Quantification du score "d'attractivité"
L'idée part du fait que des modèles de vectorisation d'images tels que CLIP (Contrastive Language–Image Pre-training) permettent d'associer des images à des coordonnées spécifiques dans un espace à 512 dimensions. C'est-à-dire que 2 images sémantiquement proches seront également dimensionnellement rapprochées.
Partant de ce principe, on peut établir la moyenne de ce que représente une personne "attractive" et comparer cette moyenne à des photos pour établir un "score" qui définit la probabilité qu'un utilisateur "swipe" à droite ou à gauche.
Bien évidemment, cette approche est naïve et il existe des moyens plus complexes permettant de meilleurs résultats
Lecture de l'interface
Étant donné que j'utilise le mirroring de l'écran d'un téléphone portable vers un ordinateur, pyautogui est utilisé pour chercher l'état de l'interface. De plus opencv est utilisé pour détecter les publicités et tesseract pour lire les données affichées par l'application.
Implémentation actuelle
A l’issue de 2 semaines de programmation et ~800 lignes de python, le programme peut prévoir la décision de l'utilisateur 68% du temps, cela peut être optimisé en modifiant le calcul du score.
platform = UxPlay(detect="YOLO", encoder="CLIP", score="weighted_cosine")

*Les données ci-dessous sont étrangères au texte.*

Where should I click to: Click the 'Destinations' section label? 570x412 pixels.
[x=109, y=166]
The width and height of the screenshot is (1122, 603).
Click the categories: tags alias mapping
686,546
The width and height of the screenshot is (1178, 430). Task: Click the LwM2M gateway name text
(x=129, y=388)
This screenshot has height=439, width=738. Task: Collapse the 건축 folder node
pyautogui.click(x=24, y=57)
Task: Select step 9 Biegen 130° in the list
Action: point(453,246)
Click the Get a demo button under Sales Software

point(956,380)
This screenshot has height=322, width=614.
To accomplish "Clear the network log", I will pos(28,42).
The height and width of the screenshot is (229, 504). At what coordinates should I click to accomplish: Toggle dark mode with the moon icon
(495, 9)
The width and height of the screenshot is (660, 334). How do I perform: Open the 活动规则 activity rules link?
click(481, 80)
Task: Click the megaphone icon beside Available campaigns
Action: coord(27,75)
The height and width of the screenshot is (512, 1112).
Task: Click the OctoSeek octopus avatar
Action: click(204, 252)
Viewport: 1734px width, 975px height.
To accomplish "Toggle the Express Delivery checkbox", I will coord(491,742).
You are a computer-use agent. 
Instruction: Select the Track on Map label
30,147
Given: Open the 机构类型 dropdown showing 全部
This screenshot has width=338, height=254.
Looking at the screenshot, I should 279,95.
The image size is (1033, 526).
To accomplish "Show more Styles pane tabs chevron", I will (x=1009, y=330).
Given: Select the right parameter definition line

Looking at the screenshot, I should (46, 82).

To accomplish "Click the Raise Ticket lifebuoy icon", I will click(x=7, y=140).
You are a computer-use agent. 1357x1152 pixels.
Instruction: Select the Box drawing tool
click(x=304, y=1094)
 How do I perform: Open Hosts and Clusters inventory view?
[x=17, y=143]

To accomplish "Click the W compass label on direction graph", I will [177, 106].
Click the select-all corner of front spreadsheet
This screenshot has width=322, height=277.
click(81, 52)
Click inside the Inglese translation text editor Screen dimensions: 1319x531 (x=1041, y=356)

while platform.session_is_live():
frame = platform.capture_screen(); profile = tesseract(frame)
g_view, b_view, f_view = platform.extract(frame, "cascade_detection")
emb_top, emb_body, emb_face = platform.encode_features([g_view, b_view, f_view])
if user.swipe(profile):
platform_embed.append(profile)
s_global = platform.similarity(emb_top, platform.preference("global"))
s_body = platform.similarity(emb_body, platform.preference("body"))
s_face = platform.similarity(emb_face, platform.preference_center("face"))
b_score = 0.15 * s_global + 0.35 * s_body + 0.50 * s_face
platform.push_feedback(profile, b_score,"confidence")
Bien qu'il n'ait pas de réelle utilité, ce projet m'a permis d'approfondir mes connaissances dans le domaine de l'IA et de l'embedding.